Task goal – Print exactly the first lines of the records. Stop after the line containing "Task: Open three-dot", and leave every picture out.

· · ·

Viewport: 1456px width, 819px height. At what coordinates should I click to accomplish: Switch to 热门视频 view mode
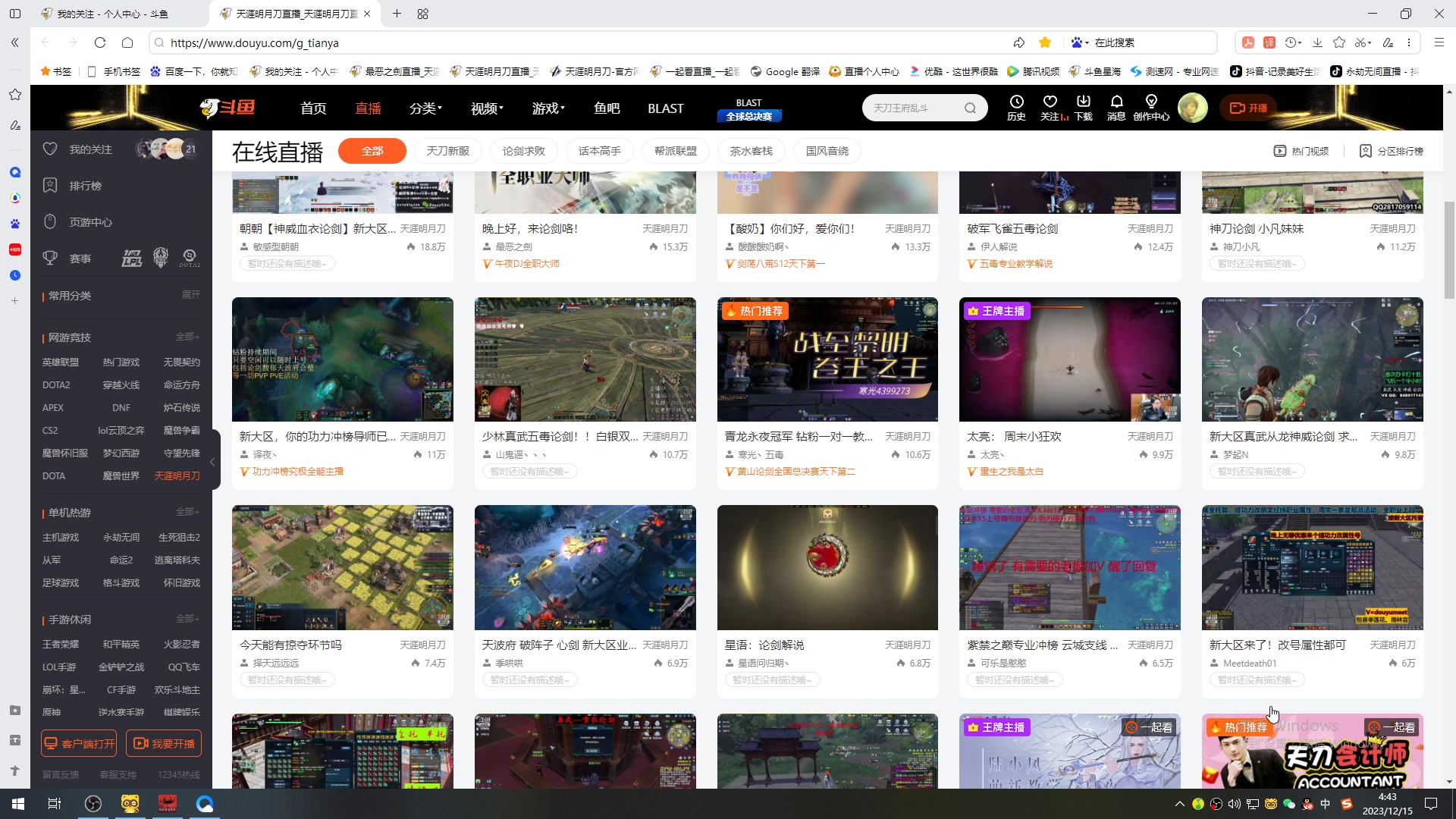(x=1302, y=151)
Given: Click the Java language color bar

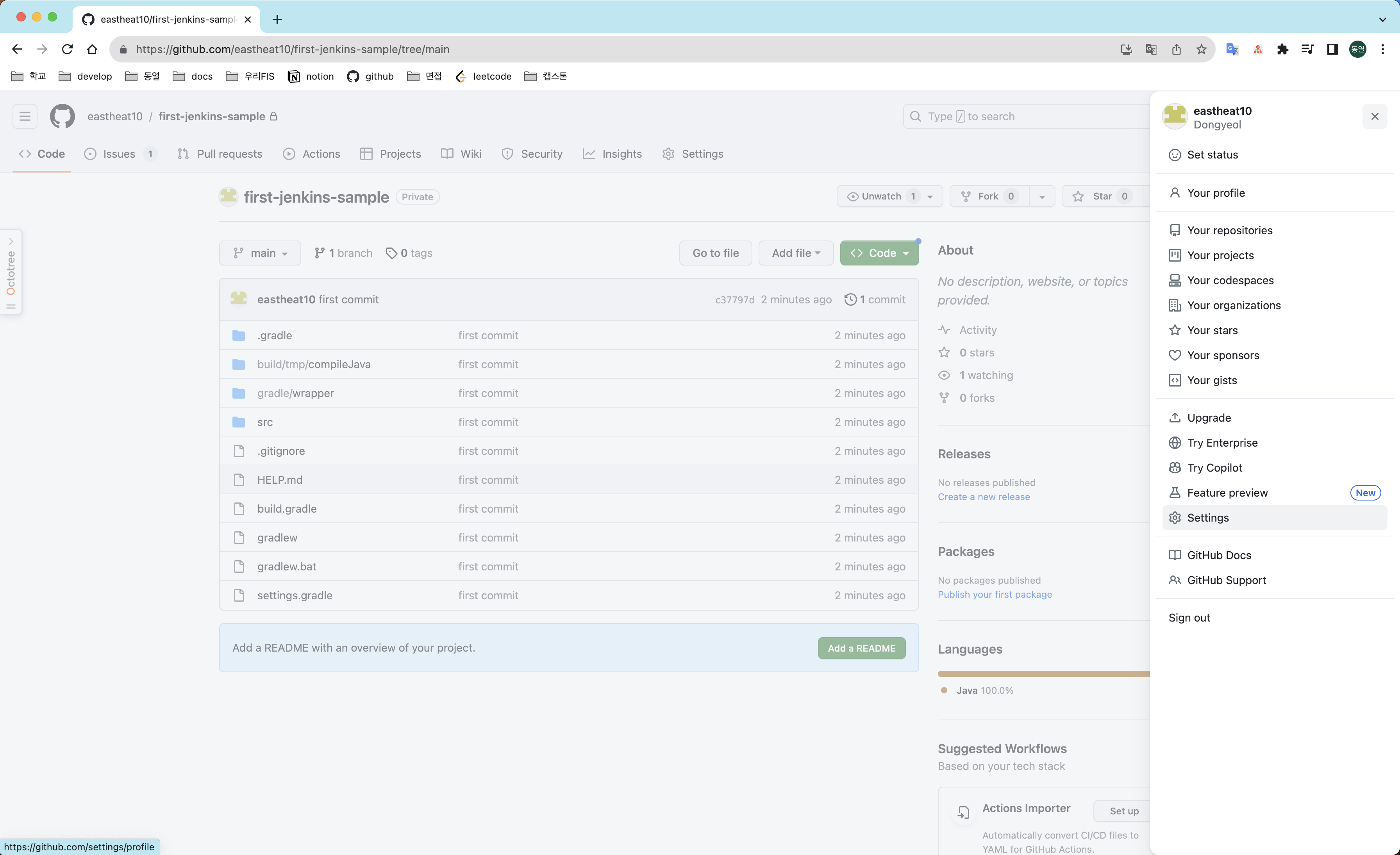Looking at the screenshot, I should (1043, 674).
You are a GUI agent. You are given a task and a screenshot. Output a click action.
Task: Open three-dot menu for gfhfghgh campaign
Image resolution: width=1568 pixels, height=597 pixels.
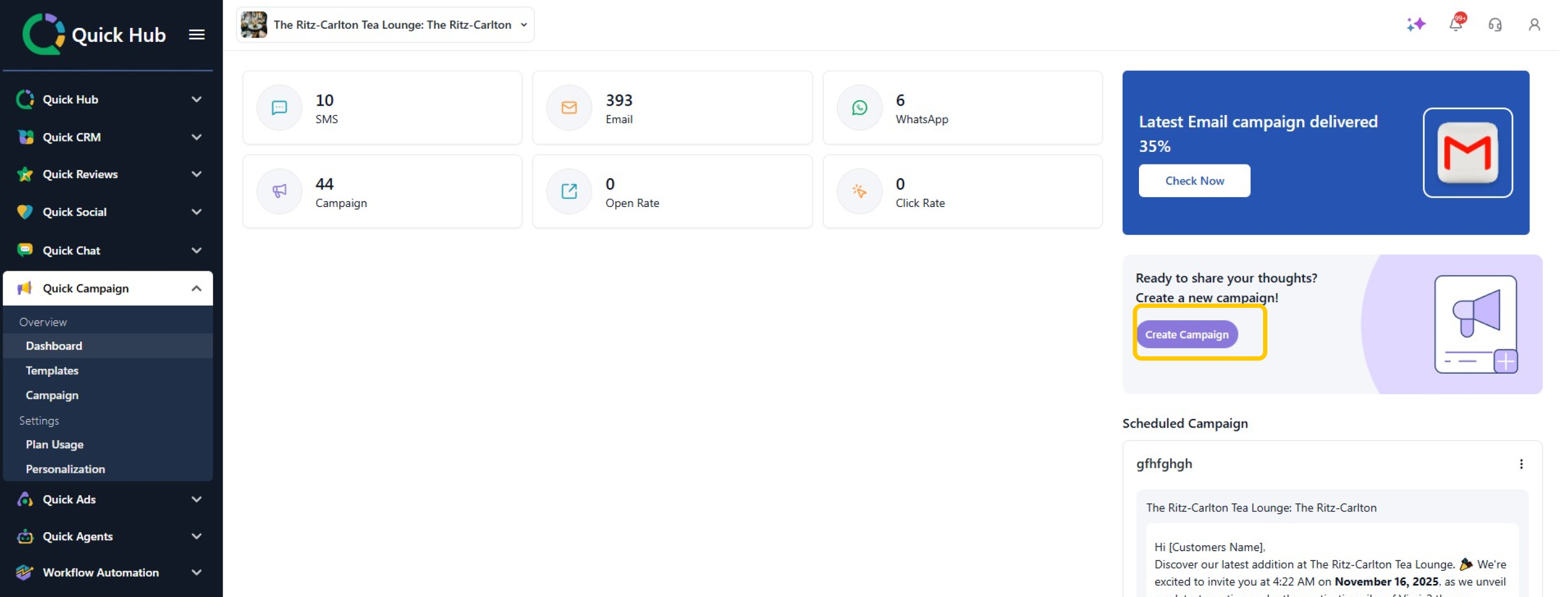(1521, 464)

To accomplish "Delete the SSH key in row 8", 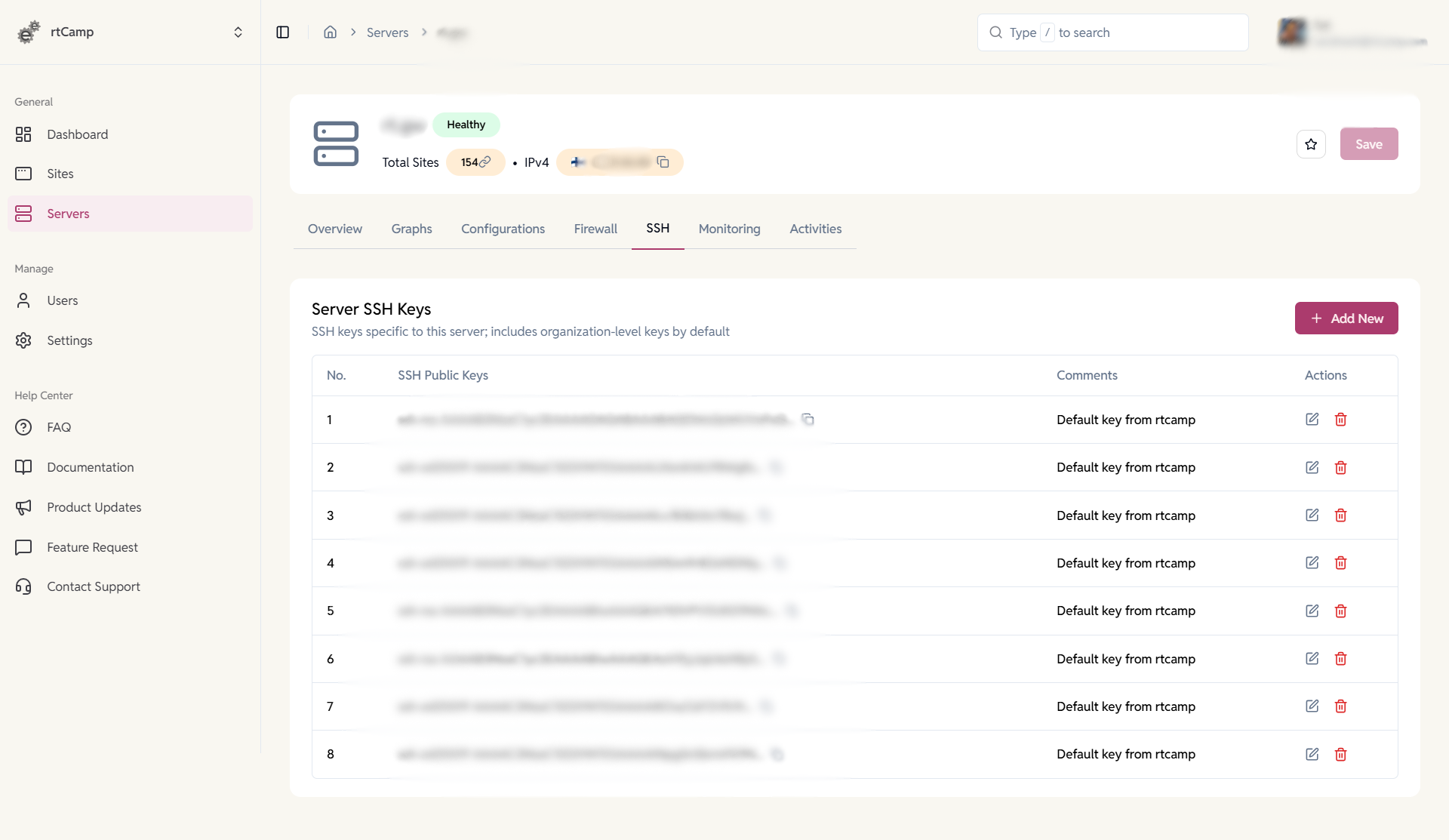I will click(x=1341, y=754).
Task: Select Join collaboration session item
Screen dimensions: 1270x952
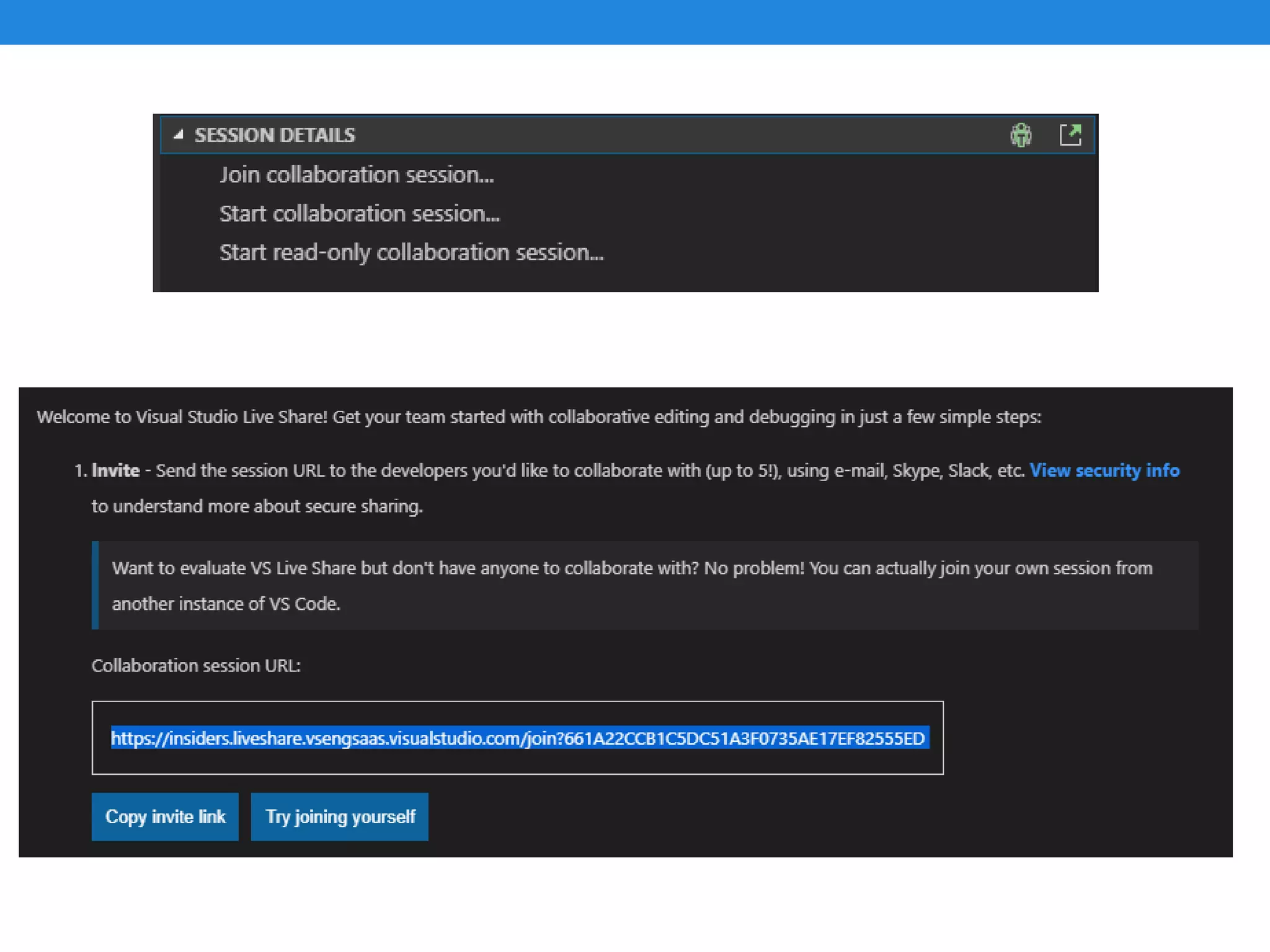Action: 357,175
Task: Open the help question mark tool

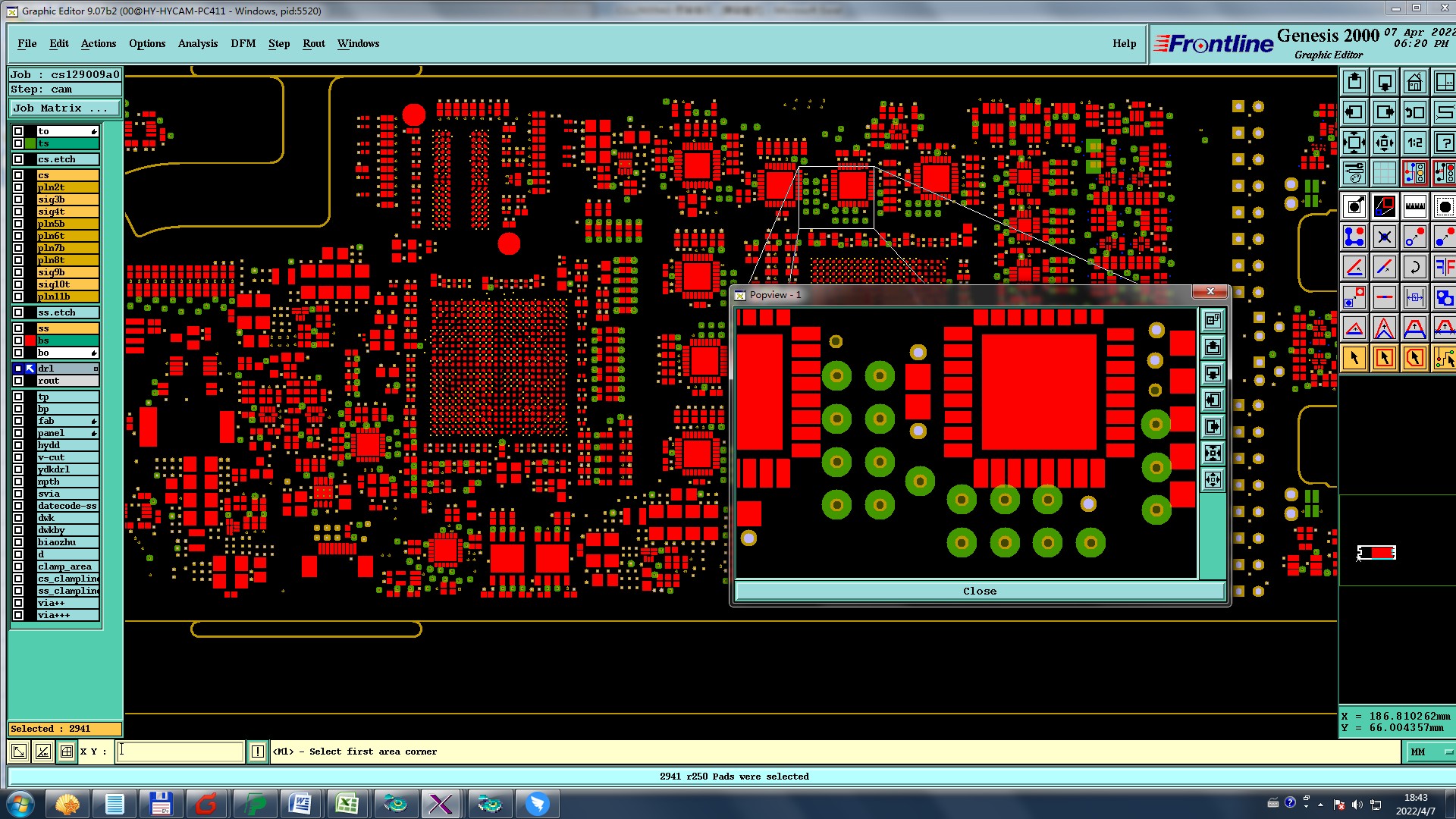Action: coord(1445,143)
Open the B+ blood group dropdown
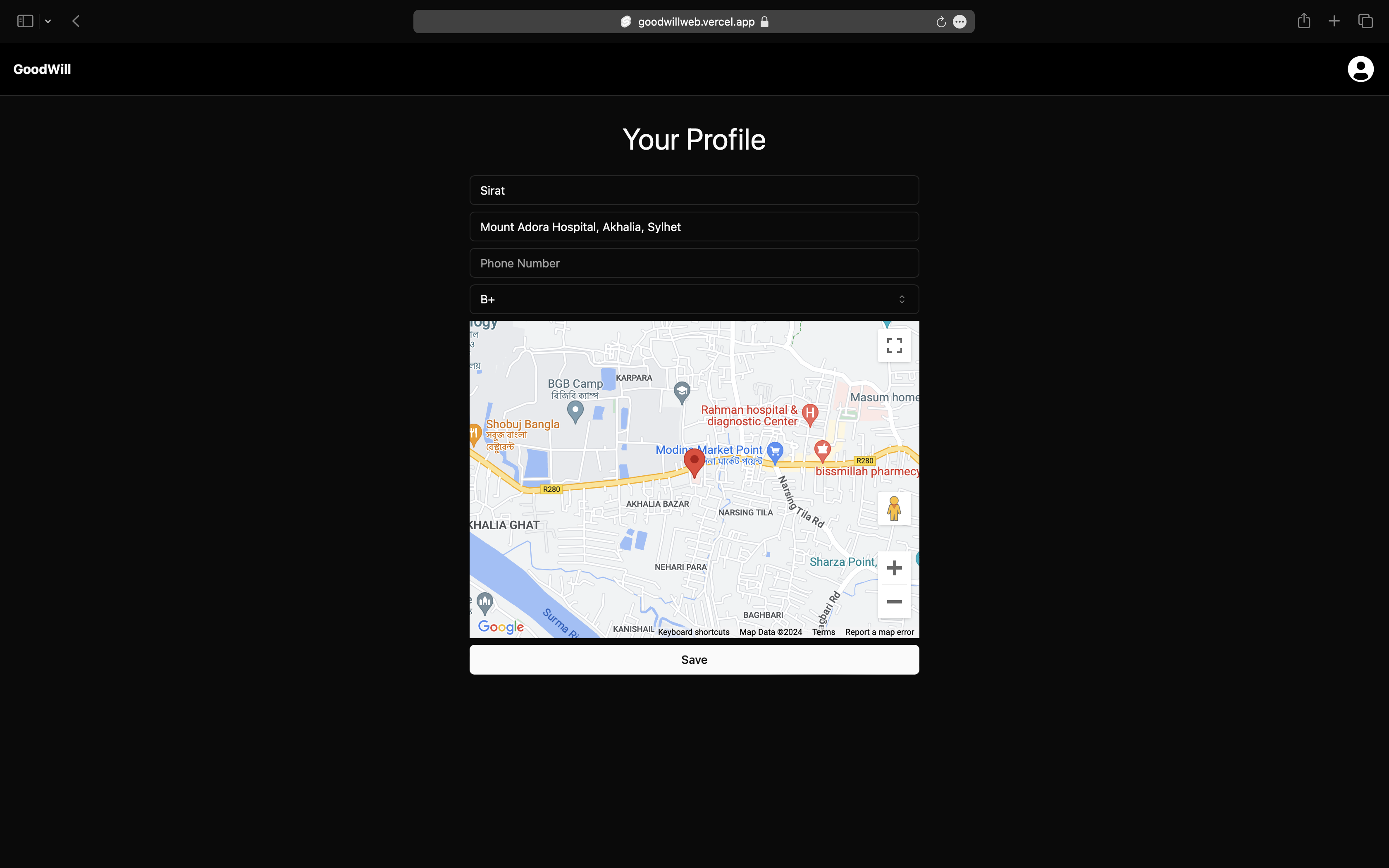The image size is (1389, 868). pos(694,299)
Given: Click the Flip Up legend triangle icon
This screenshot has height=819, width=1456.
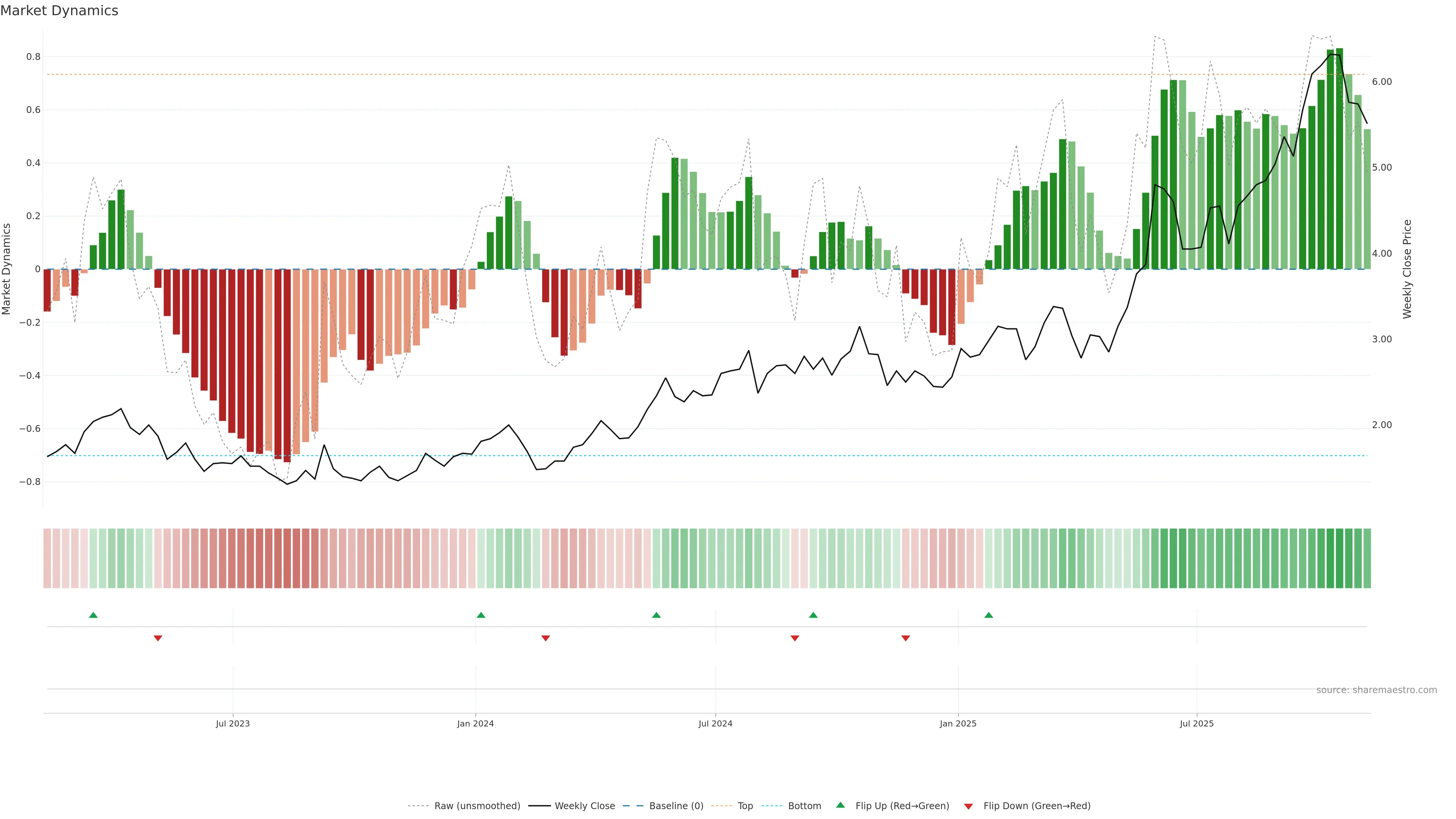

· · ·

Exercise solution –
Viewport: 1456px width, 819px height. At what coordinates should I click to accomplish: Switch to 热门视频 view mode
(x=1302, y=151)
Given: Click the Java language color bar

Looking at the screenshot, I should (1043, 674).
You are a GUI agent. You are given a task and a screenshot. Output a click action.
Task: Open three-dot menu for gfhfghgh campaign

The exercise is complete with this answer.